▶ **Given task**:
Pick out every line of the entries that contains the word "agent", treating uppercase and lowercase as different.

▶ **Material provided**:
%%
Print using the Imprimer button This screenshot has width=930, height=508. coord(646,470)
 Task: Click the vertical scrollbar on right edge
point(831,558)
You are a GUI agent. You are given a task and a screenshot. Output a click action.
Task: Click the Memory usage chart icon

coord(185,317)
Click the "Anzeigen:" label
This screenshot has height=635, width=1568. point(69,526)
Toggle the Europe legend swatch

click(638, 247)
%%
%%
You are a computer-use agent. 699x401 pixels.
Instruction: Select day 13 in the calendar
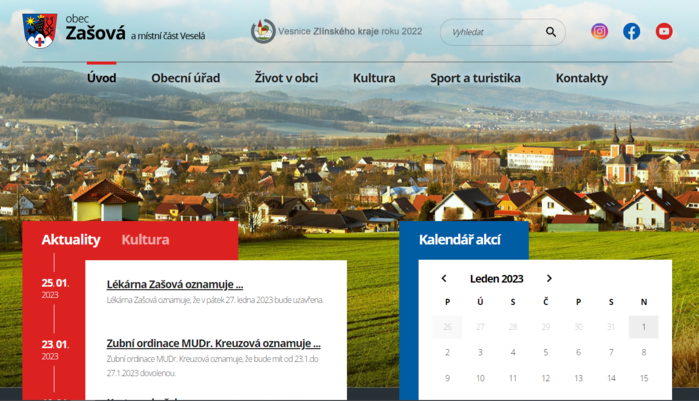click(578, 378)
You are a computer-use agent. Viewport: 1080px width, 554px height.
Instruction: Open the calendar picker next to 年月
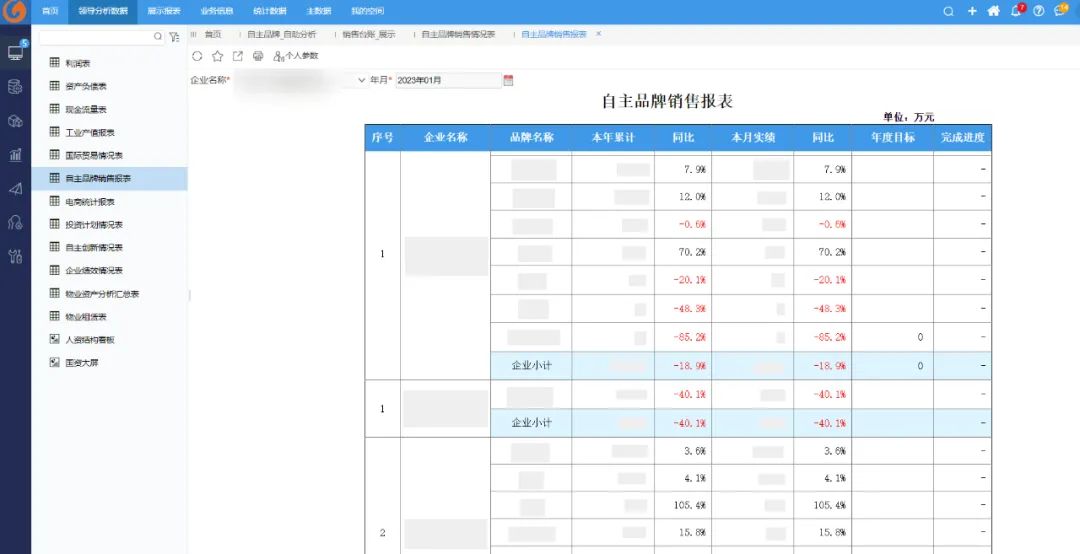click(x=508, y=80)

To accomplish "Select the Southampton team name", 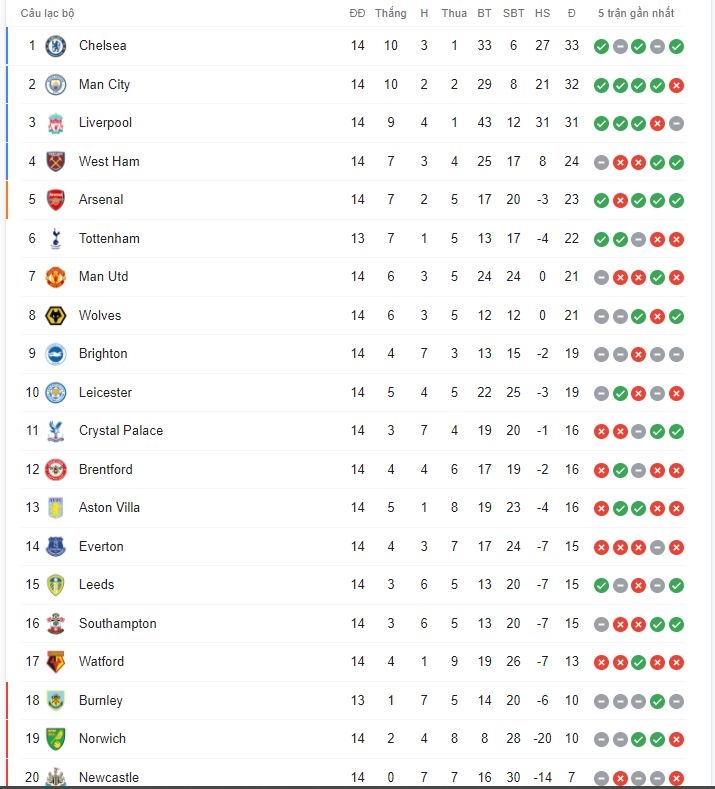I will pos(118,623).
%%
%%
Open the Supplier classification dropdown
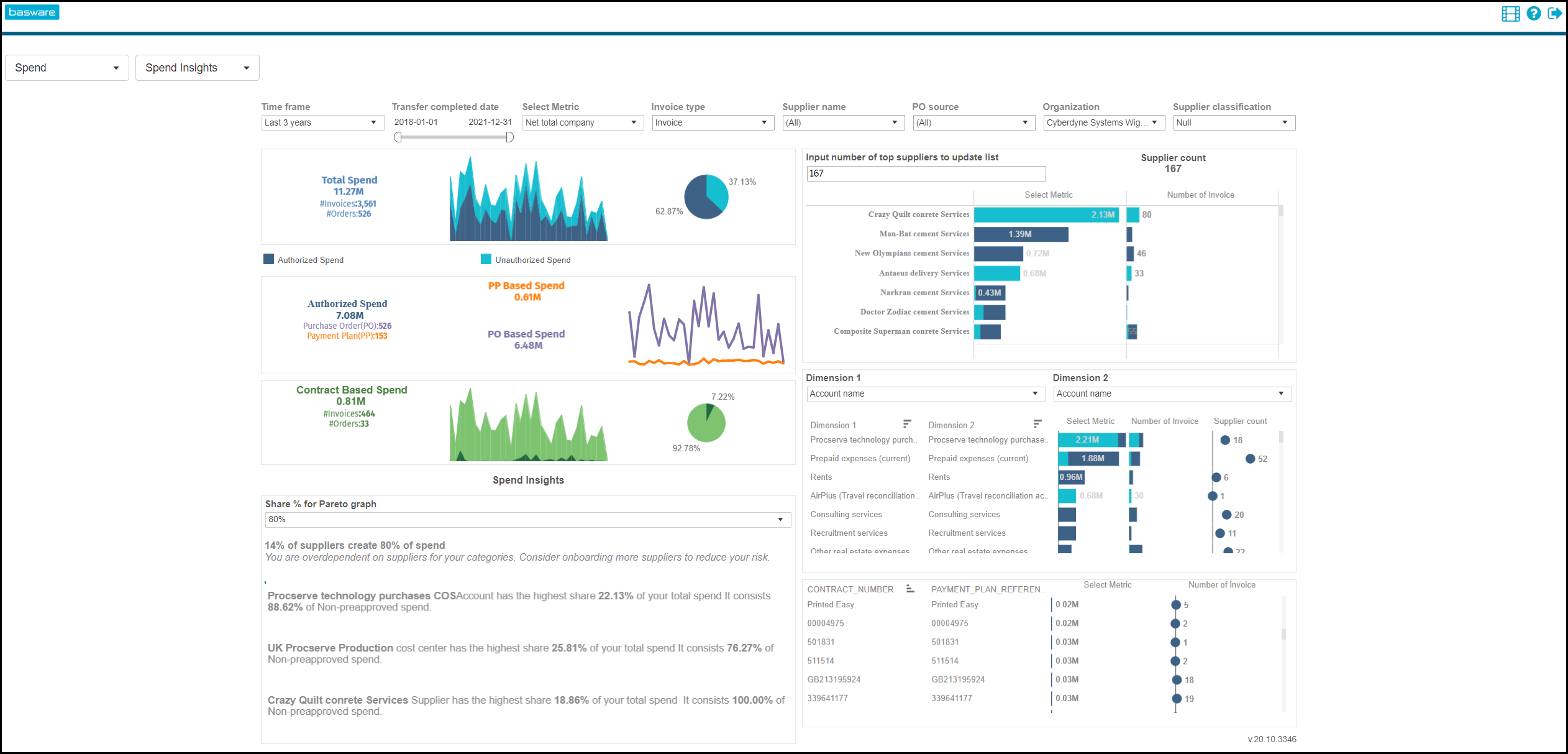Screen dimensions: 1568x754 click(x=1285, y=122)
%%
▶ **Exercise answer**:
You are a GUI agent. You are given a task and a screenshot. Output a click action.
You are a computer-use agent. 699x401 pixels.
You are a computer-use agent. Viewport: 1080px width, 554px height.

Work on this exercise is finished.